3) Some theorists propose that the result of evaporation isn't nothing but is a Planck mass BH that remains. This is just one speculative theory.

4) Various speculative QG theories predict different answers to these questions.

 

[Stephanus]

What do you want? For quantum case, there can be no detail because [..]

Yep, I still remember this.

Each k in your series is smaller each time [..]Of course, this is all nonsense - no mirror is anywhere near that perfect. Also, of course, I do ignore quantum effects because [..]

What do you want? [..]Since there is no lower limit on mass, there is no lower limit on Schwarzschild radius.

Yeah, unlike $\sqrt{1-v^2}$, here the limit for V is C.

I1) What is the smallest BH that can form from gravitational collapse?
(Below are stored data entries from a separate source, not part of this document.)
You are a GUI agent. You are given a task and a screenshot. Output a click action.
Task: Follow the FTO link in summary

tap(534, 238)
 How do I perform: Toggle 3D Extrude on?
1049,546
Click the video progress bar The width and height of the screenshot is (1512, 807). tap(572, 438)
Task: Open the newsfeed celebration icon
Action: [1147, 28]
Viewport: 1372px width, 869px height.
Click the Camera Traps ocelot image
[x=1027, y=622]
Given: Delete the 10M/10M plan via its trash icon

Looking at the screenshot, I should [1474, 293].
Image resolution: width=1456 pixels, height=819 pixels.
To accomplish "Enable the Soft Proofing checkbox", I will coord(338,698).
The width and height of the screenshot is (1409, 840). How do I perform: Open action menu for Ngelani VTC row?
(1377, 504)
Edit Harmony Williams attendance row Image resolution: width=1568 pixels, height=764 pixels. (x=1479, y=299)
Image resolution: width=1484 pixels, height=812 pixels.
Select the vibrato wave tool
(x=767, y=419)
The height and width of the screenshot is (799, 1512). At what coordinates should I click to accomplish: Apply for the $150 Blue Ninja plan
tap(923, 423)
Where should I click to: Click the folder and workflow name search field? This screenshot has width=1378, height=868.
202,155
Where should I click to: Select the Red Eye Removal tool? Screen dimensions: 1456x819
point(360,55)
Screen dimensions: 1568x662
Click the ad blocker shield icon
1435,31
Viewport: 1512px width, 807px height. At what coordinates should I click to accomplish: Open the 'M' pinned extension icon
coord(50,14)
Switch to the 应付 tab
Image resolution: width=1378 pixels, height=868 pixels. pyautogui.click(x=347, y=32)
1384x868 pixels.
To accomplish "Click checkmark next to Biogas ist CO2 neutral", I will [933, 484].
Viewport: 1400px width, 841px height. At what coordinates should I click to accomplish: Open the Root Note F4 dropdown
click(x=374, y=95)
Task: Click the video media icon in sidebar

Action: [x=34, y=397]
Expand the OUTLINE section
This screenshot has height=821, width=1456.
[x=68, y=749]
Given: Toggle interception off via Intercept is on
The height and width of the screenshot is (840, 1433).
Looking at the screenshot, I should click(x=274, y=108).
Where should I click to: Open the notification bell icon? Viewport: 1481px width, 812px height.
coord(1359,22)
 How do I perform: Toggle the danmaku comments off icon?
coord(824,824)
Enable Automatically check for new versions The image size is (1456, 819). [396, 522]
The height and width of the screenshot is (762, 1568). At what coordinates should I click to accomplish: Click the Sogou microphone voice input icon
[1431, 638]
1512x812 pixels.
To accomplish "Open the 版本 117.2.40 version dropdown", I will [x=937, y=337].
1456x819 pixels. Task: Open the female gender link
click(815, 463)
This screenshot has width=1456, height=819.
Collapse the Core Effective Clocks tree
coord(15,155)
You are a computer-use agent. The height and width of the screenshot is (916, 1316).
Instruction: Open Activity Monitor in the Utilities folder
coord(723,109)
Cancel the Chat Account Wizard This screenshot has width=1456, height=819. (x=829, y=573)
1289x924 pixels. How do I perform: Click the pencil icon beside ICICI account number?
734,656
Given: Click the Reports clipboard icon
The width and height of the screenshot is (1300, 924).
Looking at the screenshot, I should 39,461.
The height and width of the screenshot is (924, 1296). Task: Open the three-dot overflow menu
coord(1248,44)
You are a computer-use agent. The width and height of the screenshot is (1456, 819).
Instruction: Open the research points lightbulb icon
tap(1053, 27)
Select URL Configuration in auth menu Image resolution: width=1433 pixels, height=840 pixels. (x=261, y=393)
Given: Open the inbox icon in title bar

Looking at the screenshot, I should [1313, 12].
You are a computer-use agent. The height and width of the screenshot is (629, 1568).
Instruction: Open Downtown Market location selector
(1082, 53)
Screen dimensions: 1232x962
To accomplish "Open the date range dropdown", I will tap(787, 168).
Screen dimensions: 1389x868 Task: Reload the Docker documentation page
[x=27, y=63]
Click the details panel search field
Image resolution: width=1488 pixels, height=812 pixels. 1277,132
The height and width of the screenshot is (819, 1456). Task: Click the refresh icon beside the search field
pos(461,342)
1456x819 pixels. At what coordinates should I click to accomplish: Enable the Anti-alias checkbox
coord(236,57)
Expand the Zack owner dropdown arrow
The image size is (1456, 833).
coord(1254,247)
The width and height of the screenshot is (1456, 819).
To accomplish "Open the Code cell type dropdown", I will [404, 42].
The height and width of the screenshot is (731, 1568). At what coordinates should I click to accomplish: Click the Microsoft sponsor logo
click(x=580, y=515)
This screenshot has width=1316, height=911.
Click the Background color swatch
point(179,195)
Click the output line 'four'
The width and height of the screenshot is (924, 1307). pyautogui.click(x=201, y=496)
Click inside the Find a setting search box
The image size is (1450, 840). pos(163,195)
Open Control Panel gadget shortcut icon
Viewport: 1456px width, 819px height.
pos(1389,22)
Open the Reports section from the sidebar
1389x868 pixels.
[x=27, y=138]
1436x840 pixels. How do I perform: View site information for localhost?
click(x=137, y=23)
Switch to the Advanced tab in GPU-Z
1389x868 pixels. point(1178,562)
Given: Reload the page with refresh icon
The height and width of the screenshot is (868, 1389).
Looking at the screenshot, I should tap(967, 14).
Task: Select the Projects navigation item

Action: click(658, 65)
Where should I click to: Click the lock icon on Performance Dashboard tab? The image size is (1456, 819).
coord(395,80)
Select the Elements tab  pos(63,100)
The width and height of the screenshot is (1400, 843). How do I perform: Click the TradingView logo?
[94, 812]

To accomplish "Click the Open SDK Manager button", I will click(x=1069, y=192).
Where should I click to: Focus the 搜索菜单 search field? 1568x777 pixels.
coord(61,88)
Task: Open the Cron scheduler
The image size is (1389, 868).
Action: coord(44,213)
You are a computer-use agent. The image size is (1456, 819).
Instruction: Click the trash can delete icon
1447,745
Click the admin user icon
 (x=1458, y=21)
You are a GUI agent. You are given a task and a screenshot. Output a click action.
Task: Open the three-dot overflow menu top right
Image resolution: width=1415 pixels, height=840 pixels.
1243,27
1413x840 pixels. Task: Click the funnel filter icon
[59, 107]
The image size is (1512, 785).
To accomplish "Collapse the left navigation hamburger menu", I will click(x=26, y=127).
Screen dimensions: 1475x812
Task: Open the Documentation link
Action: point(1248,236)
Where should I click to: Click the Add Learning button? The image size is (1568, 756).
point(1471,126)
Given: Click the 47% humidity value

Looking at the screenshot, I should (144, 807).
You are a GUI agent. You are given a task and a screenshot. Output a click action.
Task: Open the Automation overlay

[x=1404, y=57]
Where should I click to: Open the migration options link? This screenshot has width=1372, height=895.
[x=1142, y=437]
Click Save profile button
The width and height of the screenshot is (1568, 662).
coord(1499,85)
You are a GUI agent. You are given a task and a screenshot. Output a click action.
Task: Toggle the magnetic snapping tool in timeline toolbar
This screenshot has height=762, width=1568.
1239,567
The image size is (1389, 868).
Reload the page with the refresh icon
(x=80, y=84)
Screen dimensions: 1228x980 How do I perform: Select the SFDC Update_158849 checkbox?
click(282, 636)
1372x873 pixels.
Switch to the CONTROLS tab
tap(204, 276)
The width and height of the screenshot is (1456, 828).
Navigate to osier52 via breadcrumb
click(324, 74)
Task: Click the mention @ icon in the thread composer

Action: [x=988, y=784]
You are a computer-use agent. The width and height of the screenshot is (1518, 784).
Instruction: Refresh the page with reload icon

This is not well known, but a guesstimate is around 3 solar masses.

For natural BH you mean? I heard that CERN is creating tiny BH on daily basis.

 

[Stephanus]

1) What is the smallest BH that can form from gravitational collapse? This is not well known, but a guesstimate is around 3 solar masses.

For natural BH you mean? I heard that CERN is creating tiny BH on daily basis.

Natural of course. Should have read that a minute longer before posting.

 

[PAllen]

For natural BH you mean? I heard that CERN is creating tiny BH on daily basis.

There is currently exactly zero evidence than LHC has formed any BH at all. Most theorists believe it is unlikely that it will, but since some speculative theories include such a possibility, it is very interesting to look for them.

 

[Stephanus]

There is currently exactly zero evidence that LHC has formed any BH [..]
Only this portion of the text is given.